Children are used to confronting both at home and in schools, a host of damaging missiles: barbs of criticism attempts to control and manipulate, shaming humiliation and hatred in public, in front of friends and other adults. Further, they are let down by feelings of defeat, fewer marks, demeaning grades, negligence by teachers and curfew at home; unloved and uncared for:  The parent’s compassionate nurturing is demonstrated in being alert to these situations and promptly providing emotional protection to the children and rescue them from these abusive wicked webs.

As parents and educators, we need to teach the children when they are young the importance of responsibility: an important life skill. Making them involved in regular family duties allows them to see that their presence is acknowledged as a part of the family. It gives the needed lift in respect and individuality they look for and in turn, helps to build healthy self-esteem at a young age: giving them the confidence to face the bigger challenges. Parents can encourage them to participate in humble responsibilities like cleaning their rooms, helping the father to wash the car, mother in the kitchen, in schools the opportunities to take up respectable assignments are plenty for any age group.

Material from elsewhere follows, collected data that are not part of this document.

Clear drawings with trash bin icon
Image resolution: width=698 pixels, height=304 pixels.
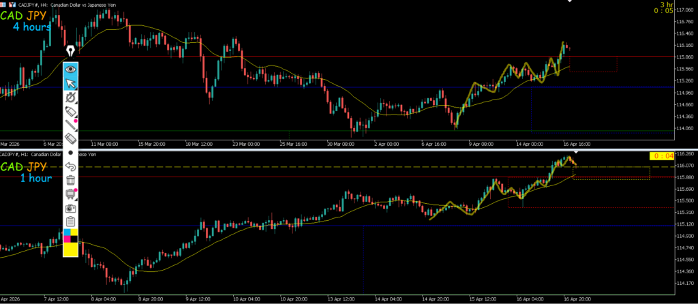coord(71,180)
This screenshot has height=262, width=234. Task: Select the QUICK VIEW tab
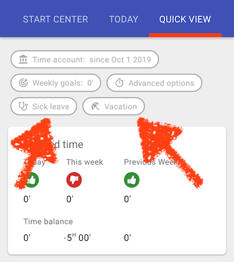tap(185, 19)
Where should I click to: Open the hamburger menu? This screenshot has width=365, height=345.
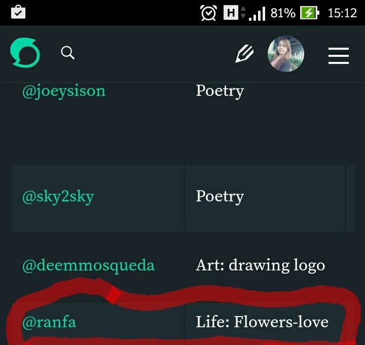coord(338,55)
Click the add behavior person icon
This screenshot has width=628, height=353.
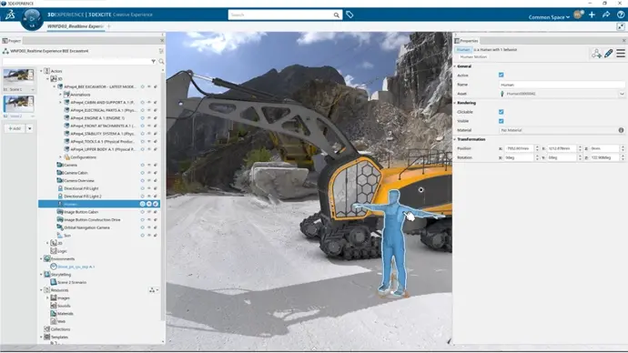pyautogui.click(x=596, y=54)
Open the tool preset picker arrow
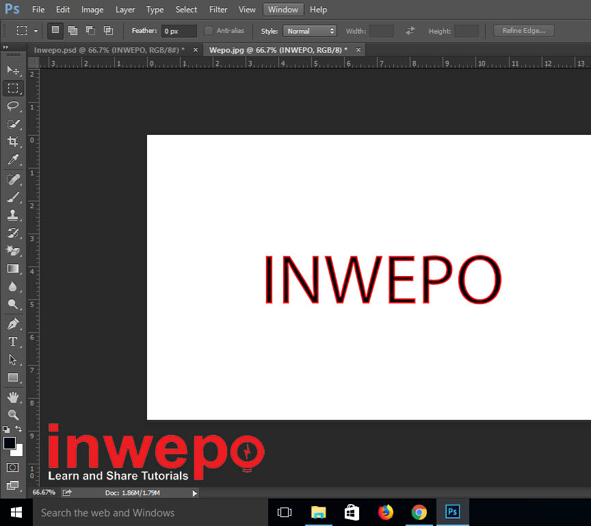 (x=36, y=31)
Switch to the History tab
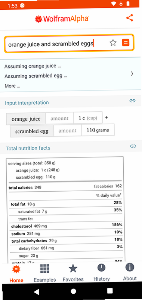The width and height of the screenshot is (142, 300). click(x=102, y=272)
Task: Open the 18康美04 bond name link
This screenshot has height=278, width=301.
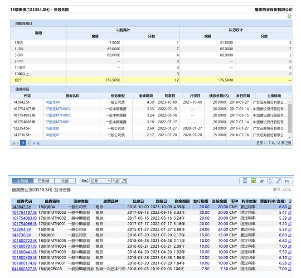Action: [53, 102]
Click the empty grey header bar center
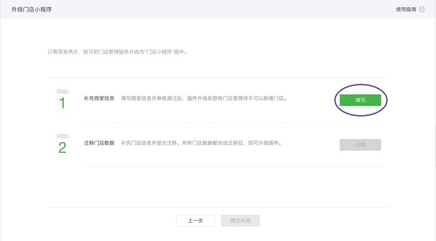The image size is (436, 241). coord(218,10)
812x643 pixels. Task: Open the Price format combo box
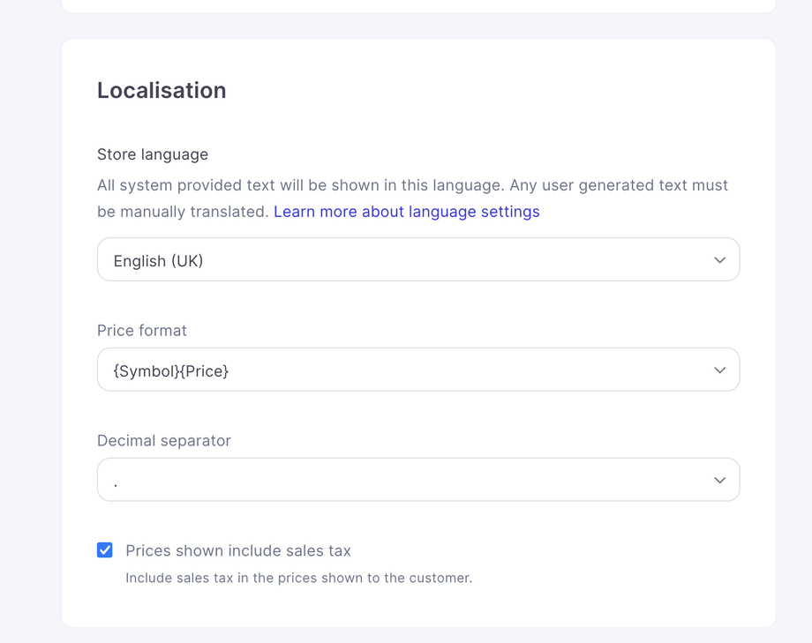[418, 370]
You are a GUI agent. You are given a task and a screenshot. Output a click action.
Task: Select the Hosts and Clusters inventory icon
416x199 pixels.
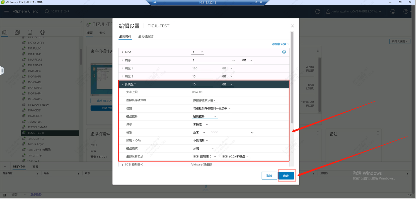5,32
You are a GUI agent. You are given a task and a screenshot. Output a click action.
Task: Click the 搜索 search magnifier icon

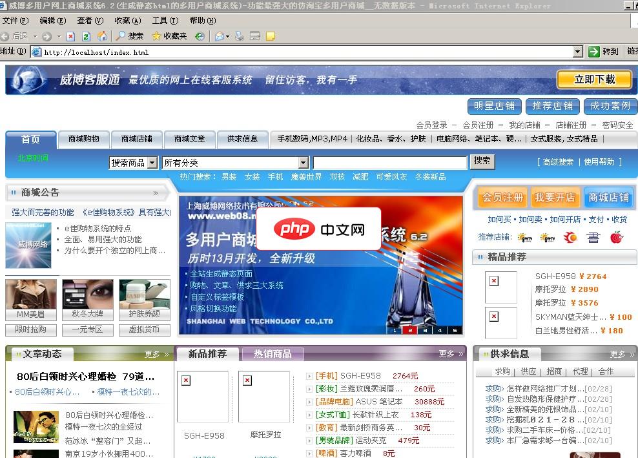coord(120,37)
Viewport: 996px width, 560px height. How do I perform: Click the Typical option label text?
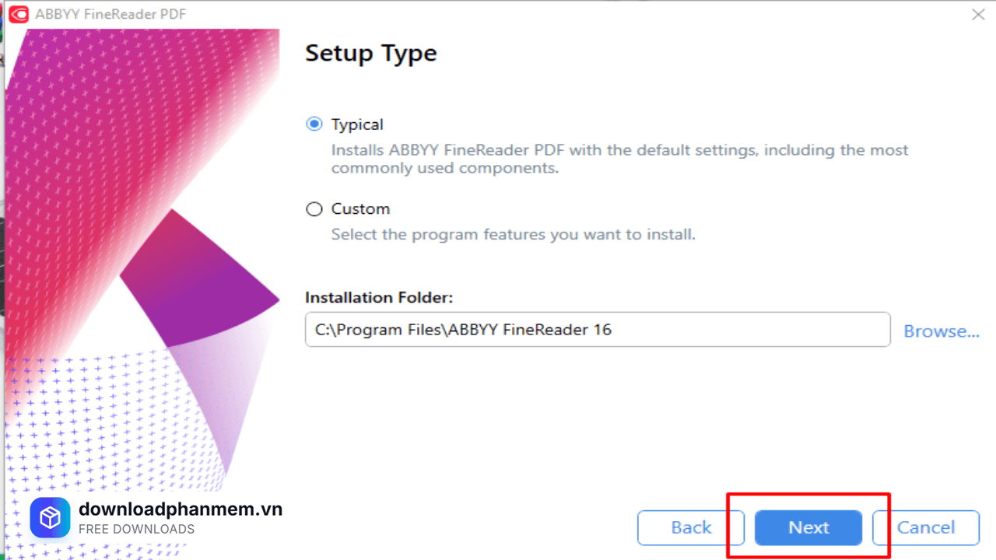(357, 124)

To understand the benefits of getting to know about their strong values and a belief in them: is the guidance to be provided by the parents and at schools. The supportive coaching must involve making them appreciate the opinion, “I don’t have to be the best, the brightest, I need not always be the first, and I need not be every time smart, charming, and I’m happy I have done my best and I’m content with I have achieved” this reflects the self-worth of any young one’s prominently. This is precisely what the parents have to focus to cultivate in their children.

“Children must be taught how to think, not what to think” – Margaret Mead.